Electron microscopy affords the highest possible resolution of subcellular structures in the cytoplasm of muscle cells. We have used it extensively to examine the fine structure of muscle.

Most of our studies have utilized standard procedures for preparing thin sections (~90 nm thick) of muscle that was fixed and labeled with electron dense stains to visualize the contractile apparatus, organelles and membranes. An example of one such experiment (see below) reveals the increase in the number of mitochondria under the plasma membrane mice missing keratin 19, compared to wild type.
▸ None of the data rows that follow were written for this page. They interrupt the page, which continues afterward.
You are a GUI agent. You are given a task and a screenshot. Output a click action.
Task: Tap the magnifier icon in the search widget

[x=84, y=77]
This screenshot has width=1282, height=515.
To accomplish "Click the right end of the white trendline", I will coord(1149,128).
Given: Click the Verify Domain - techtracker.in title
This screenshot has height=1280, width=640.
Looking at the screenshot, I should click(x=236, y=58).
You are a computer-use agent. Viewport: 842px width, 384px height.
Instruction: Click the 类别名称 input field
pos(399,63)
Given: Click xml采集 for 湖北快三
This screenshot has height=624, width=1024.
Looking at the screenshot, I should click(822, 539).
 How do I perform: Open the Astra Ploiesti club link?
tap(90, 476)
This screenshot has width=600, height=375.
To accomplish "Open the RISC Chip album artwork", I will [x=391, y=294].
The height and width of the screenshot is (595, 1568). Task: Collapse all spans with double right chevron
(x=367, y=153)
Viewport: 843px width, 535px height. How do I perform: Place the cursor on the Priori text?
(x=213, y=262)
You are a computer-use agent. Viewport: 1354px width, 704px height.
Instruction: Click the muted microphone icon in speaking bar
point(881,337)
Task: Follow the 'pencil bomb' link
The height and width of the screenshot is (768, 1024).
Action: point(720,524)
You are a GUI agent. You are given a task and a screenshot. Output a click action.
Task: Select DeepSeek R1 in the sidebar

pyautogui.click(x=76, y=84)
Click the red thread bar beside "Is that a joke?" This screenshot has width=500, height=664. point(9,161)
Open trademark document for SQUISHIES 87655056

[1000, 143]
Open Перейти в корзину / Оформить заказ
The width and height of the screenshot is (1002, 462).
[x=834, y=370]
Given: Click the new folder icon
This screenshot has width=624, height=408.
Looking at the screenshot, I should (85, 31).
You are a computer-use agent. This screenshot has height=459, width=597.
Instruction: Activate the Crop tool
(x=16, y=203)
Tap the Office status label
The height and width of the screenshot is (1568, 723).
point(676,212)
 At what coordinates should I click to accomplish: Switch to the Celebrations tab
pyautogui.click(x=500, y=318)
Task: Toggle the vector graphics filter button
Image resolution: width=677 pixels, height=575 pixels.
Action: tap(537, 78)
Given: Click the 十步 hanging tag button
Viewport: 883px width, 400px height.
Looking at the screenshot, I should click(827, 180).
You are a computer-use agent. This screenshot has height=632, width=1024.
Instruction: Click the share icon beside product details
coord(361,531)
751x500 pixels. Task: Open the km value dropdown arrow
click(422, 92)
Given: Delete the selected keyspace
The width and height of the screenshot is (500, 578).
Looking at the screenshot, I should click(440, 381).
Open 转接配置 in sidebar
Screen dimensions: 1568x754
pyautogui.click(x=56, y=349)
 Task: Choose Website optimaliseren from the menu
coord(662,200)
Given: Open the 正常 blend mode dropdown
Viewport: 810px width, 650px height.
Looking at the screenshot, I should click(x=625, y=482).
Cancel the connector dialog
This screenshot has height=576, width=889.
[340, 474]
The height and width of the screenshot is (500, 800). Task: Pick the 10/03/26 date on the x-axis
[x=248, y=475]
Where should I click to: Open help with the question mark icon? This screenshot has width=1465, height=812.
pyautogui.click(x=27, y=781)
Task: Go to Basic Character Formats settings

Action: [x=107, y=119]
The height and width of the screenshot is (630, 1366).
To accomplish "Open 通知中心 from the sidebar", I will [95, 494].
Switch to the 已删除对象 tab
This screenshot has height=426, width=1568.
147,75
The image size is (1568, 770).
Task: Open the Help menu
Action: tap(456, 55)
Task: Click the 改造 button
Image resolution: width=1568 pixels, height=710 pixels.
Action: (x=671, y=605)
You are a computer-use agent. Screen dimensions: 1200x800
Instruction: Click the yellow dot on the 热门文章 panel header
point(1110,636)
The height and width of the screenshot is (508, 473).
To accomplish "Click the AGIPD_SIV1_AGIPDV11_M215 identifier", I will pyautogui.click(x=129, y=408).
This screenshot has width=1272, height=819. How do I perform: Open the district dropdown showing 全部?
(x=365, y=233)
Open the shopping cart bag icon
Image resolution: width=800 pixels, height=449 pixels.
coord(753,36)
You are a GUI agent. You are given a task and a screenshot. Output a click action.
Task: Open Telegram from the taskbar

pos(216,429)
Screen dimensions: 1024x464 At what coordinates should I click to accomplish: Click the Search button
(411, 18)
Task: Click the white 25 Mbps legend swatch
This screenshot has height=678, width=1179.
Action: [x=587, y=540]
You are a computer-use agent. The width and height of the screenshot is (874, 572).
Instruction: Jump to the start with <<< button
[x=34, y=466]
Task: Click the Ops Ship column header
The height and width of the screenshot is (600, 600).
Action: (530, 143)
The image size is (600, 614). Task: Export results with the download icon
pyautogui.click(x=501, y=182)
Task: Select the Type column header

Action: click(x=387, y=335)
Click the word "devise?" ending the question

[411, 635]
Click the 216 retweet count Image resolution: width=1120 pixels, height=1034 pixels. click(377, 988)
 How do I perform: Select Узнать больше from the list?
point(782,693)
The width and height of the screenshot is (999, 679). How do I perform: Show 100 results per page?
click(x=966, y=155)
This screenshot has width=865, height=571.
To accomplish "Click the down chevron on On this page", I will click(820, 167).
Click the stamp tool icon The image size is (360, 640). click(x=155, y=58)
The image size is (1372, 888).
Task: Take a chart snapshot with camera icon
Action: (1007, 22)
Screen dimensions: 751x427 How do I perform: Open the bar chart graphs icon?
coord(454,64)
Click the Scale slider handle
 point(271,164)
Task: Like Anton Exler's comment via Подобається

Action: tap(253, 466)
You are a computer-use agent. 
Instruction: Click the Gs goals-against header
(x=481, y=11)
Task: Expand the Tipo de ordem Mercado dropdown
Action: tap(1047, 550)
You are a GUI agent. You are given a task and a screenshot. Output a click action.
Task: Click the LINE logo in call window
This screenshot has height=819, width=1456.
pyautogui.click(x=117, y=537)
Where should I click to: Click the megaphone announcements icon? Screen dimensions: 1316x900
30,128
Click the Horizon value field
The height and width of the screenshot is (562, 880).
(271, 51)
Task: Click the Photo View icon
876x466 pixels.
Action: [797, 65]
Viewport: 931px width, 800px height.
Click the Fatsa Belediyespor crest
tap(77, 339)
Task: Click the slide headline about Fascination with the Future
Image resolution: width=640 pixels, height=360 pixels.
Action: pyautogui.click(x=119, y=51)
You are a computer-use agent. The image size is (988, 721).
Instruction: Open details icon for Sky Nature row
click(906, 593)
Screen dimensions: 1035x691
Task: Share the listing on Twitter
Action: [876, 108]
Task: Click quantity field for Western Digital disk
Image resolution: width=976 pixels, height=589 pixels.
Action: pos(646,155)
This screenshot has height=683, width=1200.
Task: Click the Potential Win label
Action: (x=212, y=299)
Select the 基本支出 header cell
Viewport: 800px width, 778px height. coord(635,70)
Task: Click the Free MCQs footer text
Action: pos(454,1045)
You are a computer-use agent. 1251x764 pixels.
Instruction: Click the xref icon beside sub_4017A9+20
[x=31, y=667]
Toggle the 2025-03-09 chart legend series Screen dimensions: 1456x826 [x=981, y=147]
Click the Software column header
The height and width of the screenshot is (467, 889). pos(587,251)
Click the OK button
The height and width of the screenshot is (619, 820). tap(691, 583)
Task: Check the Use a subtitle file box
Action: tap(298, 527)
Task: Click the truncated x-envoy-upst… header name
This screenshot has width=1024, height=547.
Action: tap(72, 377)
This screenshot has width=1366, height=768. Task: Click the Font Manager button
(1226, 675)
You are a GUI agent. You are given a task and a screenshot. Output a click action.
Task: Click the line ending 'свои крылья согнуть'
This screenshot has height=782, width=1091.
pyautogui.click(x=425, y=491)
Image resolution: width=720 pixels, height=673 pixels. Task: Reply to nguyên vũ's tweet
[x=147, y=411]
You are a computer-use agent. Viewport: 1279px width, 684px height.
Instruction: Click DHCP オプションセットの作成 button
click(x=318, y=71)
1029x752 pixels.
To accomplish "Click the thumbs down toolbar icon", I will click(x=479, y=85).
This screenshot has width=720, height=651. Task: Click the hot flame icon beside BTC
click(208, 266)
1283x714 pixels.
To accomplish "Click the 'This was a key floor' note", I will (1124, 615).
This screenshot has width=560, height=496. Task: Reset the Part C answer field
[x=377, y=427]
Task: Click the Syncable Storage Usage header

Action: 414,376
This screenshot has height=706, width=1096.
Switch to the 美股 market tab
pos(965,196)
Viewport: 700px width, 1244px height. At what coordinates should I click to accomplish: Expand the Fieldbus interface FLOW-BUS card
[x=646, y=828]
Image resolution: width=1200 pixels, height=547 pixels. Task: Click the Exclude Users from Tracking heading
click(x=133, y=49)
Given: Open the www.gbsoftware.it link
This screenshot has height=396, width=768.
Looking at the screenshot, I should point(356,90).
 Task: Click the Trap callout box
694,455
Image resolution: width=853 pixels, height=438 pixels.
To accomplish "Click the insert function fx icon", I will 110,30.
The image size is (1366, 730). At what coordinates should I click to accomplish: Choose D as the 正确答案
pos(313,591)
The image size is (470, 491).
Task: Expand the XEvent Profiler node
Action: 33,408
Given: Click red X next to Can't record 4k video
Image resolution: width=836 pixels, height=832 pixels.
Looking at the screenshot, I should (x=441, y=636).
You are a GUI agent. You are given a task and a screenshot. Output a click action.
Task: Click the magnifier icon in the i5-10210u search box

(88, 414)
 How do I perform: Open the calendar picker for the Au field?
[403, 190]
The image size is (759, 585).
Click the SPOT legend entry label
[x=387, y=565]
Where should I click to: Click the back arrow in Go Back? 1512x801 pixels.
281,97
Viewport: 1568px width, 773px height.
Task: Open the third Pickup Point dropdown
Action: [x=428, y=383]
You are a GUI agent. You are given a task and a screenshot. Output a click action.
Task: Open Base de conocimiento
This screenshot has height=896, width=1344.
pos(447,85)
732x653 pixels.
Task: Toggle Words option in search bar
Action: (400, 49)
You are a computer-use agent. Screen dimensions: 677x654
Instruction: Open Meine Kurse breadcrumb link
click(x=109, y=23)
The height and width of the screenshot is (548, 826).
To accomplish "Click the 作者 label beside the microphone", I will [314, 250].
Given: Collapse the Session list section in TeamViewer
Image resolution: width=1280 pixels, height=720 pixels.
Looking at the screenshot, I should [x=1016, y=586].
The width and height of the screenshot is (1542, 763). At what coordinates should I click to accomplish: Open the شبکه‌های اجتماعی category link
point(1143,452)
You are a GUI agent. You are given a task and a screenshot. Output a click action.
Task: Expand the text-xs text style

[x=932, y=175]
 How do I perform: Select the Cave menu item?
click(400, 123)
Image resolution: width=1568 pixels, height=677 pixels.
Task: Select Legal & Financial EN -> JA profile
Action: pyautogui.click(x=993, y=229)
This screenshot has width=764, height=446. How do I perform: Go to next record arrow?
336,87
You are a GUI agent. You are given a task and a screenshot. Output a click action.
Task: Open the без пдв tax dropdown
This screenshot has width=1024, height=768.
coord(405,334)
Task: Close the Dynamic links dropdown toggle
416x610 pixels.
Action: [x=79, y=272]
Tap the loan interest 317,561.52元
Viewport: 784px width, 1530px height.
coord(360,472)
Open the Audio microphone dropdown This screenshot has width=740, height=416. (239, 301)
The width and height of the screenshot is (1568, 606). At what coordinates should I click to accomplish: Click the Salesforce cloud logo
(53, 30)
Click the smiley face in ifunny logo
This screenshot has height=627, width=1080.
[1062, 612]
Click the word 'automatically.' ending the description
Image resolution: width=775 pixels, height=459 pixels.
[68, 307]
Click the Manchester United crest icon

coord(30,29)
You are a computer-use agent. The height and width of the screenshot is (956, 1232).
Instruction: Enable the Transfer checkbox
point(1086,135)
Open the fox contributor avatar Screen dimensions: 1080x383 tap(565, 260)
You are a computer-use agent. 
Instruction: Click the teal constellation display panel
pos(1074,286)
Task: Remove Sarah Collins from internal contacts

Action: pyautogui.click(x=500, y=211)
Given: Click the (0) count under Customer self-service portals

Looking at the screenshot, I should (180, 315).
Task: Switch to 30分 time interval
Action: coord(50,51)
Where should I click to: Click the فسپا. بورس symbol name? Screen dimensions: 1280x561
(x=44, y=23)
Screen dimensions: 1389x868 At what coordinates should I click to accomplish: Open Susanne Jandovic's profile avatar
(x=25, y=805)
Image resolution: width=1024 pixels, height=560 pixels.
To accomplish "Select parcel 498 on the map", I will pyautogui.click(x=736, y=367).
Some of our studies have used “quick freeze, deep etch, rotary replication” electron microscopy to visualize filaments and coated pits associated with the plasma membrane of muscle cells in culture. In this method, cells are snap frozen instantaneously at very cold temperatures, to ensure that large ice crystals that could distort ultrastructure do not form. The samples are then cracked open with a knife and the ice on the surface is removed by sublimation under high vacuum. Finally, the surfaces exposed by the earlier steps are coated with a metallic film, which is then removed and observed under the electron beam. Coupled with antibodies linked to colloidal gold particles, which are visible in the microscope as small dots, this method can be used to localize proteins on the cytoplasmic surface of the plasma membrane of muscle. An example is shown below. The gray and white structures show the etched surface covered with a platinum film. This reveals fine filaments on the inner surface of the muscle cell membrane (highlighted in red). The dots (highlighted in blue) are gold-labeled antibodies to ACF7.